Introduction
L'efficacité du concept de limite en analyse n'est plus à démontrer. L'idée de la limite inductive (et de sa duale, la limite projective) cherche à généraliser à l'algèbre ce qui fonctionne si bien en analyse.
Un premier point clef est la notion de passage à la limite. Une limite de nombres réels positifs est positive. La limite de la racine carrée est égale à la racine carré de la limite. De manière analogue, en algèbre, on va chercher quelles sont les propriétés qui passent à la limite (inductive, projective ou les deux). Ces propriétés ne seront pas des fonctions comme en analyse mais des foncteurs. Ainsi, un foncteur covariant compatible avec la limite inductive fera en sorte que la limite inductive des images est égale à l'image de la limite inductive. (Si le foncteur est contravariant, il transformera une limite inductive en limite projective.)
Par exemple, dans la catégorie des modules sur un anneau commutatif A. La limite inductive existe toujours, elle est compatible avec le noyau, l'image et le conoyau. Par contre, la limite projective est compatible avec le noyau mais pas avec l'image.
Certaines structures se construisent naturellement par passage à la limite. Pour une extension algébrique infinie, le groupe de galois peut se définir par limite projective. On obtient ainsi un groupe profini.

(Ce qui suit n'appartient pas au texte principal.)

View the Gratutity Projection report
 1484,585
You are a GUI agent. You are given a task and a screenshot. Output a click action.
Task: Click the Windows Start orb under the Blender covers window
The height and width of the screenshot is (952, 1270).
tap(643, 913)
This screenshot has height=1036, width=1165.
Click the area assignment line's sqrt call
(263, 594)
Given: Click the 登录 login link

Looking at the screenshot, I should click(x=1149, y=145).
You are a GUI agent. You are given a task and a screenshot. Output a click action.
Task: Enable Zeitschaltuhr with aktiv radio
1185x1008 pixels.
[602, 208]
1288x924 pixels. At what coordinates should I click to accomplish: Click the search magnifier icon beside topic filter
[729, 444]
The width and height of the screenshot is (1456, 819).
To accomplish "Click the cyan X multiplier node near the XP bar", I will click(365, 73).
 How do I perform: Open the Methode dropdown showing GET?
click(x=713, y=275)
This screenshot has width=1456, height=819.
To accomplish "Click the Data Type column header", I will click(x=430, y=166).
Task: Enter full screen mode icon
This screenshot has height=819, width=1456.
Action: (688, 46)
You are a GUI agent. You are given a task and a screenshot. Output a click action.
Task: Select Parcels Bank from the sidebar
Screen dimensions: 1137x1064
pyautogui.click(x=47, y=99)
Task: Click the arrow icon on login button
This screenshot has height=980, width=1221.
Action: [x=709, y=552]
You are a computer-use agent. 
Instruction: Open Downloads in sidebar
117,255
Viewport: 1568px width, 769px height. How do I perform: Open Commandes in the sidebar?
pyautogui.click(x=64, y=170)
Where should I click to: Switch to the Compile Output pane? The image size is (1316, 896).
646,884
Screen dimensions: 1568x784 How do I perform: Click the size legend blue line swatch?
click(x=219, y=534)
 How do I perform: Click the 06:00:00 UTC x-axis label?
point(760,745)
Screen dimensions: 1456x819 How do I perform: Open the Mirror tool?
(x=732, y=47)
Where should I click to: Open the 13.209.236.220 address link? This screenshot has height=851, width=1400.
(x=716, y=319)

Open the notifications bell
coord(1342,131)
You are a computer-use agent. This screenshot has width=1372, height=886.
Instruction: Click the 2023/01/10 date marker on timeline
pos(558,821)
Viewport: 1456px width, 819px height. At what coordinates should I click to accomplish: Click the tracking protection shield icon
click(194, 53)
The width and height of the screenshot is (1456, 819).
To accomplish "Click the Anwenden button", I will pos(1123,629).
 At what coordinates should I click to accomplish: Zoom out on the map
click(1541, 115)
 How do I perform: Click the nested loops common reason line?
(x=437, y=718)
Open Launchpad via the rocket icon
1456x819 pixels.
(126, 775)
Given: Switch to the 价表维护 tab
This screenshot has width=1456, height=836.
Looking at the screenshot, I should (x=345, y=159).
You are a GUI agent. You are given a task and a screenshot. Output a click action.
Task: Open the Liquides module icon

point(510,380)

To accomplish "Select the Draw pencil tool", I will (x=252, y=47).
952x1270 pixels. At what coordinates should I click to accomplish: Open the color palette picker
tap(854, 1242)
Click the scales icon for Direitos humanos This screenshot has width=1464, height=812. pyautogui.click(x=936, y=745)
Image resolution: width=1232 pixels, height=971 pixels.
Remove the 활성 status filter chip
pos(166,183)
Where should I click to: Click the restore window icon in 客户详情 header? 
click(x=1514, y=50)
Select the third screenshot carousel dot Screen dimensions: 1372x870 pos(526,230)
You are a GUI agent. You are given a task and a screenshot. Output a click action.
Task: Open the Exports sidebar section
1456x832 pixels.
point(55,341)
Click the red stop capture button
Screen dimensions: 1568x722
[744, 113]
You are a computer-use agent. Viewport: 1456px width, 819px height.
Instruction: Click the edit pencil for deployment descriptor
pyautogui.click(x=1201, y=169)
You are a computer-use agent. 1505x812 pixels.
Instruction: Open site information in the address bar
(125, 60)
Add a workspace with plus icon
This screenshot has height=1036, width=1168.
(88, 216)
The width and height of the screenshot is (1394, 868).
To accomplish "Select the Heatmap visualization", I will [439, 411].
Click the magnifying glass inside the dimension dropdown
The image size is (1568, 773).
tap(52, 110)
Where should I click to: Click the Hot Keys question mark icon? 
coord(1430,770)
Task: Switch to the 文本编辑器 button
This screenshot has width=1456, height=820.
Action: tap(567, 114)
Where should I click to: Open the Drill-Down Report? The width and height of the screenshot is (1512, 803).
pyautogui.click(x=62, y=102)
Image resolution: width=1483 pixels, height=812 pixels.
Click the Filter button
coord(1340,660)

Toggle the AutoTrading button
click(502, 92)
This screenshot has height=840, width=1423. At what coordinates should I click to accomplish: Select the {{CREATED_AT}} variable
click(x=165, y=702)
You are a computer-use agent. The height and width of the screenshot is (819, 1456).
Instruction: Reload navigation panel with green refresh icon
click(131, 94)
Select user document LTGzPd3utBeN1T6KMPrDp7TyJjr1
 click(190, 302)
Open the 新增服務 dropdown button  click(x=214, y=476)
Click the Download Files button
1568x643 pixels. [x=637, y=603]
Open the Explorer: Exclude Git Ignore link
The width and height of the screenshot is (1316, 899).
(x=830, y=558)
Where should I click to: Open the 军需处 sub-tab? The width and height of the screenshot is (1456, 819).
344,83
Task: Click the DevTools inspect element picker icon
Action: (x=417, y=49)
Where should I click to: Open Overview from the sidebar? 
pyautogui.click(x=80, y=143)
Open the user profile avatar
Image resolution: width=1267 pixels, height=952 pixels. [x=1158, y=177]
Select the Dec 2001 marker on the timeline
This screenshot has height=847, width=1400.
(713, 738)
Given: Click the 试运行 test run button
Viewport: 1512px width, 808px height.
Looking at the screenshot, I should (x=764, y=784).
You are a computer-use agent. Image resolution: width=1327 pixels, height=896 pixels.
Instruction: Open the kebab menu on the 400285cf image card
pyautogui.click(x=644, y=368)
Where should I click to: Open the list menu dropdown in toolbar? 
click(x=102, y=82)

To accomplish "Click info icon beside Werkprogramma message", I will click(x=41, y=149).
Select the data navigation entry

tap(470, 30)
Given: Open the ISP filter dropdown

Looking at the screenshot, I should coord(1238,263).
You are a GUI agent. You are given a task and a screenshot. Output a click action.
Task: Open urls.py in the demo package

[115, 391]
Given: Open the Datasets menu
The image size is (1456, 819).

Un deuxième point clef est la notion de densité. Tout nombre réel est limite de nombres rationnels et même de nombres décimaux, ce qui est la base de la manipulation des nombres à l'aide des calculatrices. Toute fonction continue définie sur un segment est limite uniforme de fonctions polynomiales, et même de fonctions en escalier. Ce résultat permet par exemple une démonstration fulgurante du théorème de Riemann-Lebesgue. On démontre d'abord le résultat pour les fonctions en escaliers et ensuite on passe à la limite. C'est cet état d'esprit que l'on va cherche à reproduire en algèbre grâce aux limites inductives. Au lieu de démontrer directement un résultat, on commence par le démontrer sur des objets simples puis on passe à la limite inductive. On peut remarquer par exemple que tout espace vectoriel est limite inductive d'espaces vectoriels de dimension finie.